▶ **SOURCE EXTRACT**:

━━━━━━━━

Matt,

<<1% of neurons spike - and they are BIG, making them easy enough to find
> > and monitor even with the primitive vacuum tubed equipment that was
> > initially used. Spiking is apparently the way that the neural equivalent
> of
> > "buss drivers" operate over long distances. Nearly all neurons operate
> > continuously. Apparently they are electrically fast, and chemically slow,
> > moving ions of various types around to keep statistics on which to adjust
> > their functionality.
>
> About 90% of brain cells are non-spiking astrocytes. It is debatable
> how much computation they do.
>

True, but that was NOT what I was referring to. The vast majority of
NEURONS don't spike. Apparently, the only ones that spike are those with
long axons that carry their signals far (e.g. some fraction of a
millimeter) away. Most neurons produce gradually changing analog outputs.
Of course, this is then somewhat "digitized" as they send individual
neurotransmitter molecules across synapses.

The "secret sauce" bidirectional computing part of this is that the
neurotransmitter molecules are then altered and sent back - or sometimes
not sent back depending on what the receiving neuron is doing. This easily
supports back-propagation like phenomena. No one now knows how many TYPES
of such neurotransmitter molecules there are, but there may be several
parallel bidirectional channels of communication. These would necessarily
be slower than computations done electrically.

>
> >> >  This would also support bidirectional computing, that I believe is
> also
> >> > a necessary requirement.
> >>
> >> Reversible computing is only required for a quantum computer, which
> >> the brain is not.

━━━━━━━━

▶ **TASK A**:
Answer these questions from the email on neuron signaling, labeling each answer (i), (ii) or (iii):
(i) What share of brain cells are non-spiking astrocytes?
(ii) Which neurons are described as the only ones that spike?
(iii) For what kind of computer is reversible computing said to be required?
▶ **TASK B**:
For each statement, say whether it agrees with the email on neuron signaling. Answer yes or no and quote the words from the email that decide it.
(i) Most neurons produce gradually changing analog outputs.
(ii) The number of types of neurotransmitter molecules is known.
(iii) Communication through neurotransmitter channels would be faster than electrical computation.
▶ **TASK C**: Reproduce the passage of the email on neuron signaling starting with "True, but that" and going on through "molecules across synapses.".

▶ **DATASET RECORDS**:
━━━━━━━━

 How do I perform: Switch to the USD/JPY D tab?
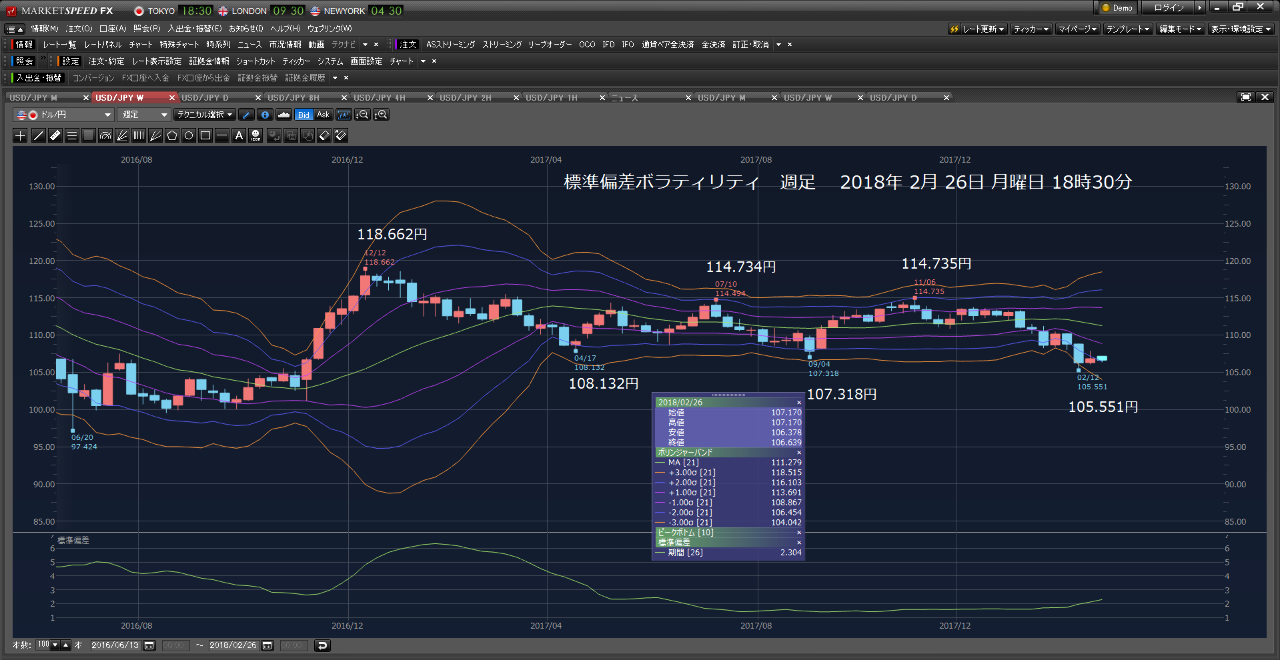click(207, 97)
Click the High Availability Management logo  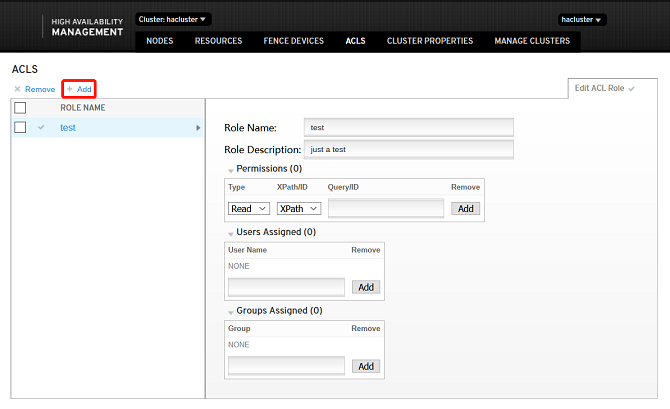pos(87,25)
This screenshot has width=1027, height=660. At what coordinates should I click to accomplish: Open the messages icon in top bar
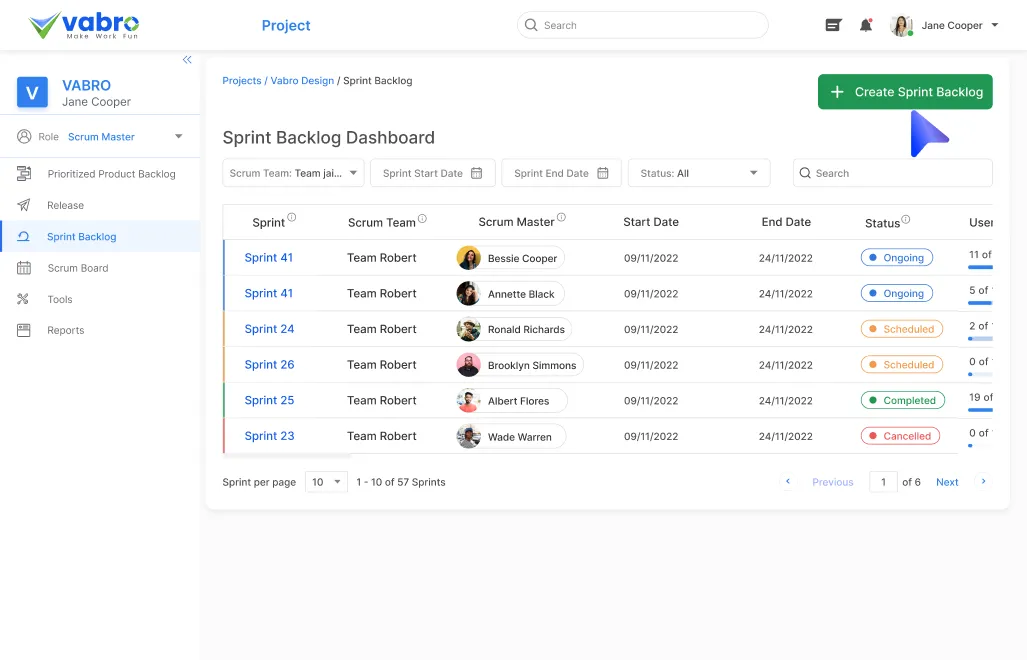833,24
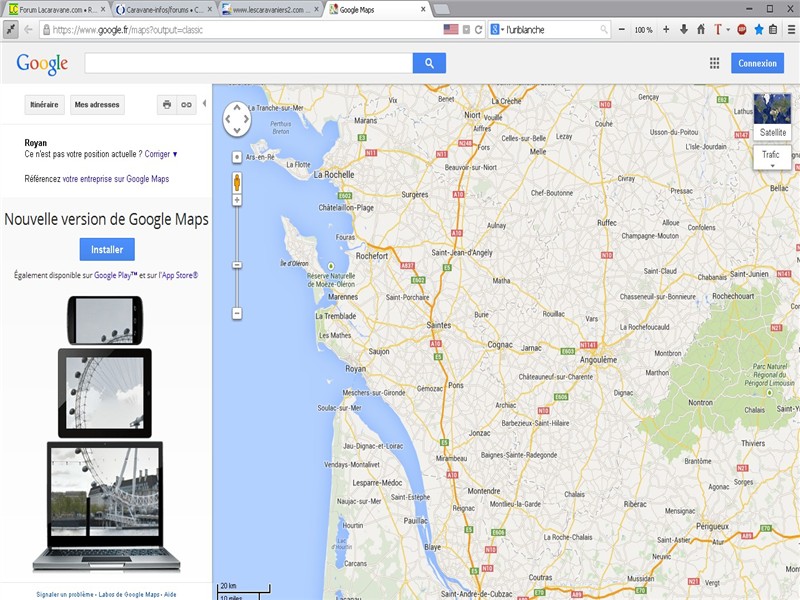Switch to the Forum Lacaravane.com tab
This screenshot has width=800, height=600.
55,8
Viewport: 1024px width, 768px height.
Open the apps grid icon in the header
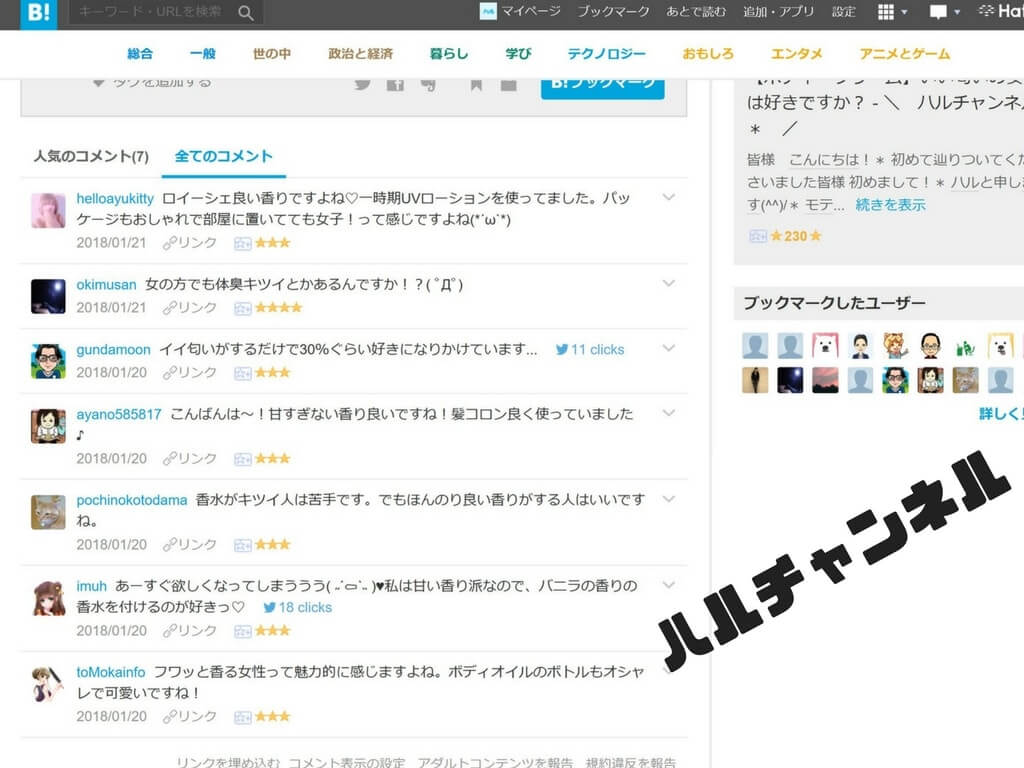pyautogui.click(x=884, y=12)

━━━━━━━━

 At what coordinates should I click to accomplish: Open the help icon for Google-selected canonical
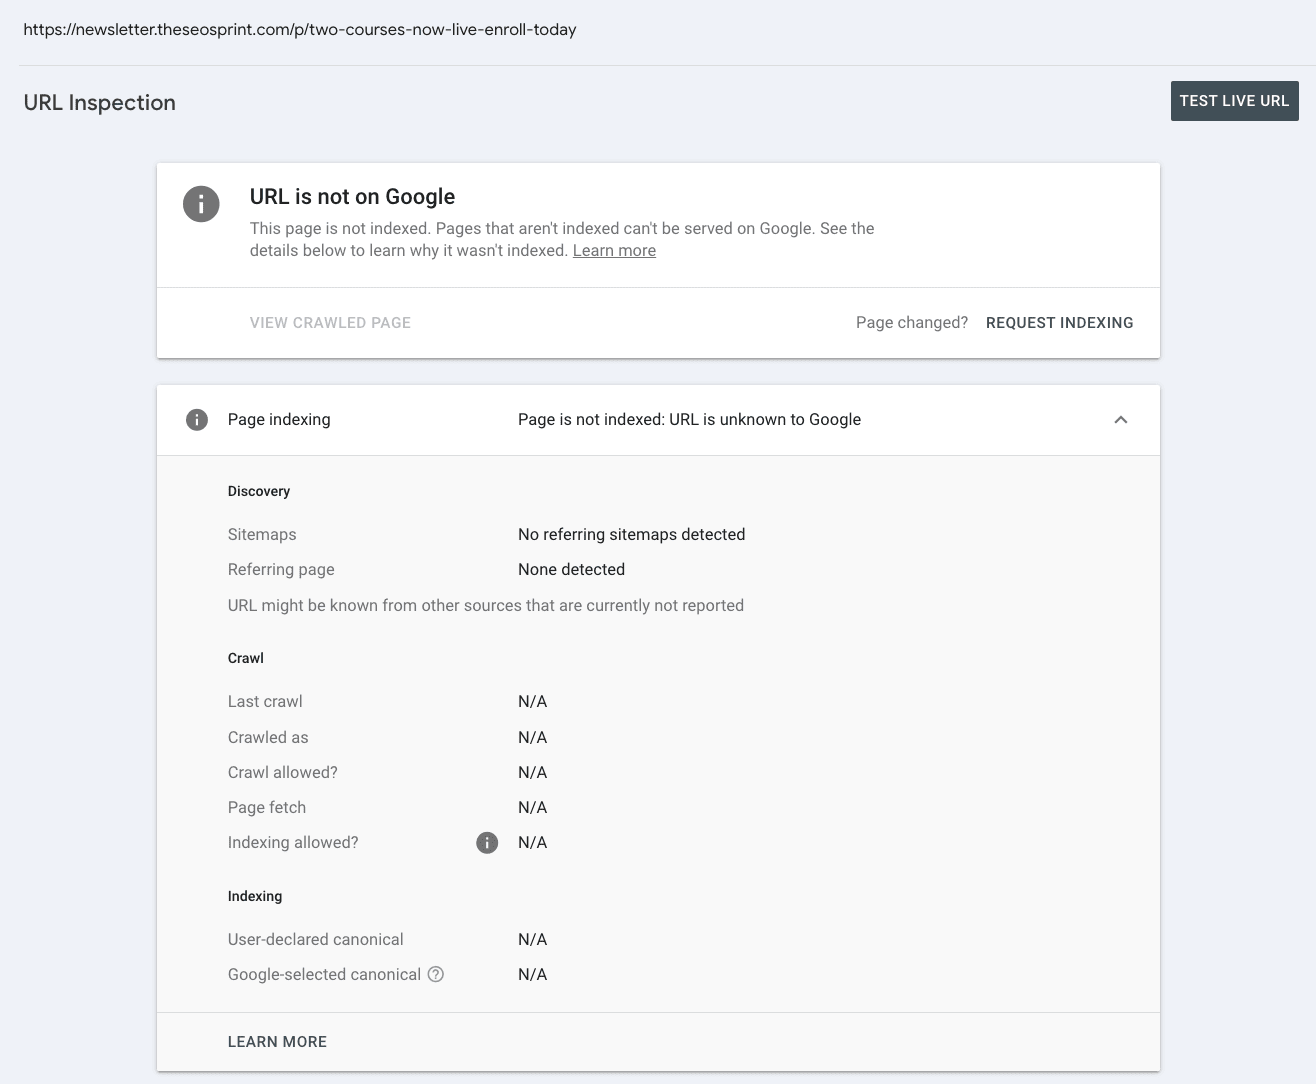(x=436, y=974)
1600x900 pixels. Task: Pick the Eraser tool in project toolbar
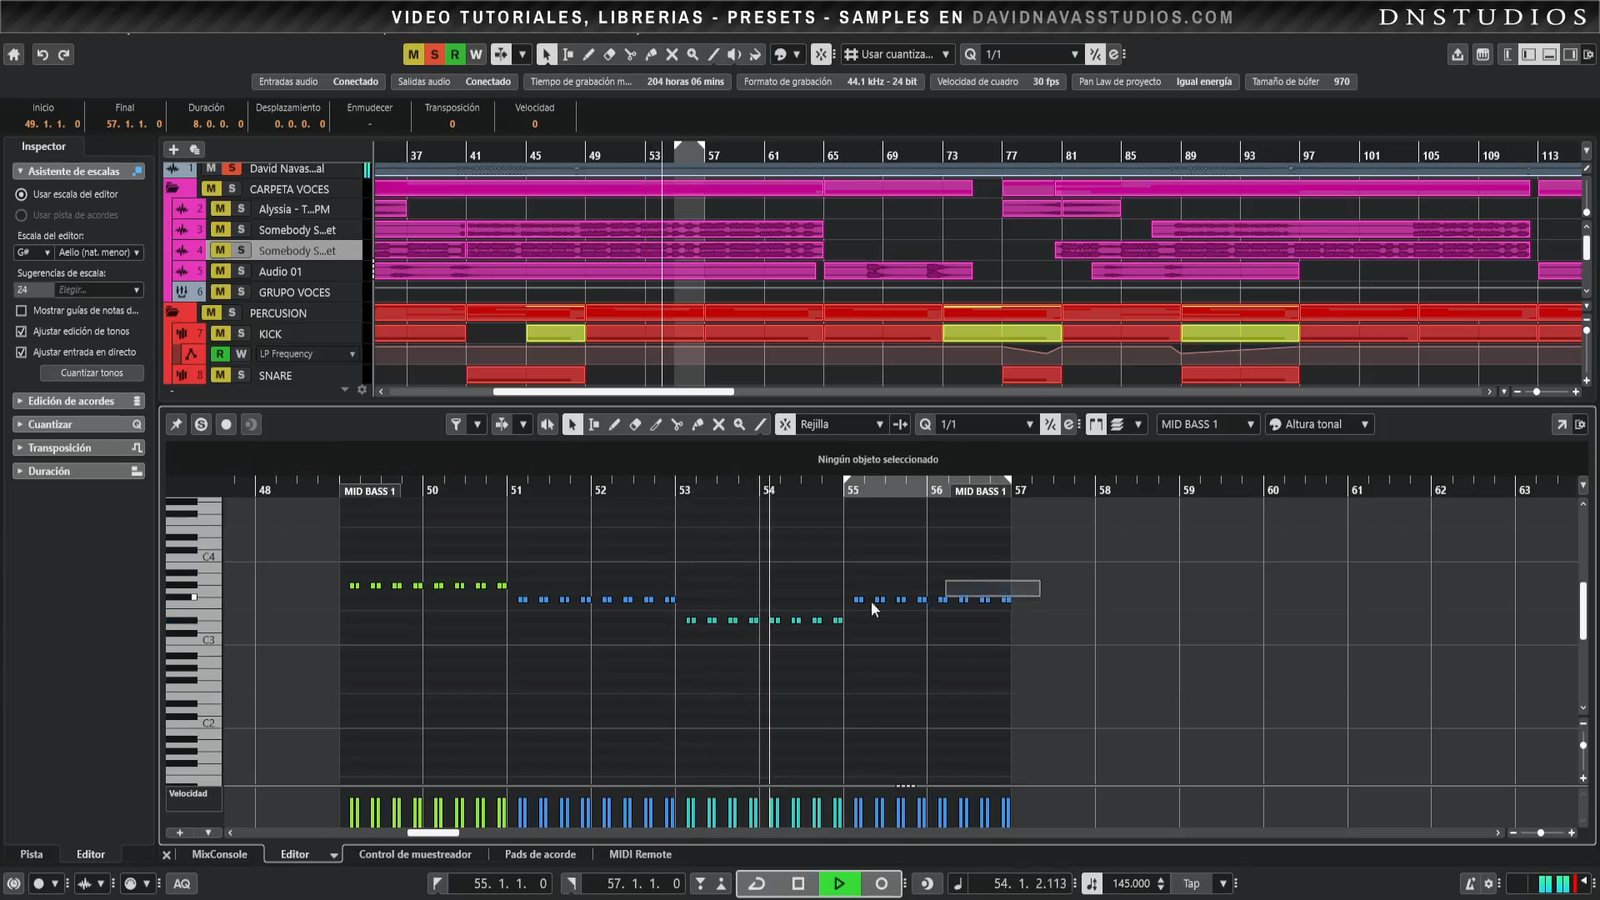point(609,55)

━━━━━━━━

▶ **EXERCISE ANSWER A**:
(i) About 90%.
(ii) Those with long axons that carry their signals far.
(iii) A quantum computer.

▶ **EXERCISE ANSWER B**:
(i) Yes: "Most neurons produce gradually changing analog outputs."
(ii) No: "No one now knows how many TYPES"
(iii) No: "These would necessarily be slower than computations done electrically."

▶ **EXERCISE ANSWER C**:
True, but that was NOT what I was referring to. The vast majority of
NEURONS don't spike. Apparently, the only ones that spike are those with
long axons that carry their signals far (e.g. some fraction of a
millimeter) away. Most neurons produce gradually changing analog outputs.
Of course, this is then somewhat "digitized" as they send individual
neurotransmitter molecules across synapses.